McKeown may have come to cling rather too firmly to views which through frequent reiteration he may have forgotten rested to a large extent on conjecture. However, a reluctance to discard one's lovingly tended hypotheses in the face of new evidence is by no means unusual. Perhaps the more interesting question is why so much sound and fury continues to revolve around discussion of work which was largely completed 40 years ago. The explanation lies in the general messages McKeown and others tried to draw from his interpretation of the ‘modern rise in population’ and continuing demand for simple explanatory models to fit all circumstances. McKeown was concerned not just or perhaps indeed not primarily, with what happened to mortality in 18th and 19th century Britain, but with the big questions of the balance between population and environment and the best use of medical and health care resources. His conclusions were used in arguments about the value or otherwise of investing in ‘curative’ hospital-based medicine and he also saw them as highly relevant to debates about mortality in third world countries.1,5 In this context it is worth remembering that there has been a similar debate about the relative role of socio-economic modernization and provision of family planning programmes in bringing about fertility decline. After a lot of fierce argument, most people would now acknowledge a role for both and accept that different populations have followed different pathways to fertility decline.28 The same is probably true of mortality decline. Some poor or middle income countries have achieved levels of mortality which compare very favourably with some very rich countries (particularly the US), but on the other hand both within and between countries it is generally true that higher income and better education mean better health. While some general conclusions may be drawn about how to achieve good public health in different contexts, it is unlikely that one size will fit all cases.

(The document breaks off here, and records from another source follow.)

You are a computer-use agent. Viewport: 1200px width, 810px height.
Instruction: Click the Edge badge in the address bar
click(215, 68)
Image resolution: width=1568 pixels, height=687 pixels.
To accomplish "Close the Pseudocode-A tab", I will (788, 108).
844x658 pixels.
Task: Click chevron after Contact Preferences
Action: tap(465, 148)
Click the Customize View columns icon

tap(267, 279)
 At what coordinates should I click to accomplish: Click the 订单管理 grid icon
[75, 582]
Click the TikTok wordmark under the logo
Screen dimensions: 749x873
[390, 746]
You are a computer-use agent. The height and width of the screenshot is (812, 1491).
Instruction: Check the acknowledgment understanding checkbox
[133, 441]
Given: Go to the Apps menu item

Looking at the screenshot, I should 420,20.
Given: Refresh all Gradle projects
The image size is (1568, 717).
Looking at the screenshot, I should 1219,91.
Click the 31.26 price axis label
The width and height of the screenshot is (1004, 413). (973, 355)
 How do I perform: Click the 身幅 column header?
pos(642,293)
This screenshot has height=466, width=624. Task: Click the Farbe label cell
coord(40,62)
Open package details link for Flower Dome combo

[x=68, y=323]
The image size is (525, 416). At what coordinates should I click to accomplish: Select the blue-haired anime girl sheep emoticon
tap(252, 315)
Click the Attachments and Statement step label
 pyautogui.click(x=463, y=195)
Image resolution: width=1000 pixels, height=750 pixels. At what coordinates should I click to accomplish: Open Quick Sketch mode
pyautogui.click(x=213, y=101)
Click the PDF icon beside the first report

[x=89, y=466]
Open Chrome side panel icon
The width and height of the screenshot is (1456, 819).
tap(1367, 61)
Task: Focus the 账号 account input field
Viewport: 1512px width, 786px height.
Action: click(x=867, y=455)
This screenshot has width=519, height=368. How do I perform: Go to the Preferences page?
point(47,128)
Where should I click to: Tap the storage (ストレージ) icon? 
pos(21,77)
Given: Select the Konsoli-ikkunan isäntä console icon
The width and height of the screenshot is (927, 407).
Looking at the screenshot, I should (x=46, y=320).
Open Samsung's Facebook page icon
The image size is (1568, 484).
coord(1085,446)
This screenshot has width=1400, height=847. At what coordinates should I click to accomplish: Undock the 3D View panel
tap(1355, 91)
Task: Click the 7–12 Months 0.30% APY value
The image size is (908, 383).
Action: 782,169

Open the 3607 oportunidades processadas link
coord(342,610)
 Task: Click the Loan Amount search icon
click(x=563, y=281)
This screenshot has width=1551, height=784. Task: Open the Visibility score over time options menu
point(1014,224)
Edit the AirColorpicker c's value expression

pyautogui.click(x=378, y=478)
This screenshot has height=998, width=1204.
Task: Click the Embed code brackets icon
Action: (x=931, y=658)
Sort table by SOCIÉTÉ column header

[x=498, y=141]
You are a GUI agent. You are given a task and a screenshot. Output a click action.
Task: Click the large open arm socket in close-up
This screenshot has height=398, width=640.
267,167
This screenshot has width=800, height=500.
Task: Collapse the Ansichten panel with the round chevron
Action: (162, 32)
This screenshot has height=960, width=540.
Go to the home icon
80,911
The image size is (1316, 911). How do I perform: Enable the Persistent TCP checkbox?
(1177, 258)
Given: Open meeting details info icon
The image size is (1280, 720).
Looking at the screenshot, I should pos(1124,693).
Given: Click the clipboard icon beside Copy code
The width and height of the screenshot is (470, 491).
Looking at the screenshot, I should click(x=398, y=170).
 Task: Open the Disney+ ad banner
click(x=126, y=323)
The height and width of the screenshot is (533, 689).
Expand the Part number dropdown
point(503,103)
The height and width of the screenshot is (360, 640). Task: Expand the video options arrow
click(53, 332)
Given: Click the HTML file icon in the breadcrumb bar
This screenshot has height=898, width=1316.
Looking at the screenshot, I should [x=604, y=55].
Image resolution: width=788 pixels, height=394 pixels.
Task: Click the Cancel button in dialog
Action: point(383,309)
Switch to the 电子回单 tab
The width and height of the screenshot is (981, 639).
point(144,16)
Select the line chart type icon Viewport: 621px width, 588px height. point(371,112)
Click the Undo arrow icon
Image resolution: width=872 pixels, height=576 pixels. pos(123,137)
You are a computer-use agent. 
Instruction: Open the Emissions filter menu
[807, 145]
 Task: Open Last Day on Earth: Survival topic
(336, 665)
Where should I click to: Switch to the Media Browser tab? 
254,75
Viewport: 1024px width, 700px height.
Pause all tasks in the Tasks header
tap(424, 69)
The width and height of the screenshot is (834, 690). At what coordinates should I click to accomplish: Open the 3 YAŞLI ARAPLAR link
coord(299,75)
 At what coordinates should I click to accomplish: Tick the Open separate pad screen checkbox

Link and Phelan29 responded to a recent article in the American Journal of Public Health in which Colgove2 argued that McKeown's thesis had been overturned with a furious rejoinder in which they stated: ‘if Colgrove is right about the McKeown thesis, social epidemiology is left with a gaping hole in its explanatory repertoire’. Link and Phelan themselves go on to point out that the reasons for mortality change between 1975 and 2000 are vastly different from those underlying change between 1875 and 1900 and very little of their article has much to do with McKeown's work. Nevertheless they (and they are by no means alone) seem to feel a continuing need for a McKeown peg on which to hang their hat, while others want a McKeown target at which to aim their darts. Perhaps it is time to conclude that this cycle of thesis, antithesis, and synthesis has been played out, to give the ‘McKeown debate’ a dignified burial and to move on to other things. There are still many questions about the course and cause of mortality change in 18th century England, and many too about the drivers of change in the 19th and early 20th centuries. History has many useful messages but whether finding answers to these questions will provide the answer to questions of policy and practice in contemporary contexts is another matter. When all is said and done we know several things: firstly that public health measures can be effective; secondly that modern medicine does have some benefits; thirdly that socio-economic development and organization, including ability to deliver security, and education, are associated with better health and fourthly, in the words of the recent Wanless review:30

Much of the action required to safeguard and improve the health of society is outside the areas of policy typically seen as health-related. Factors such as income, workplace safety and stress, and the environment have major influences on people's health.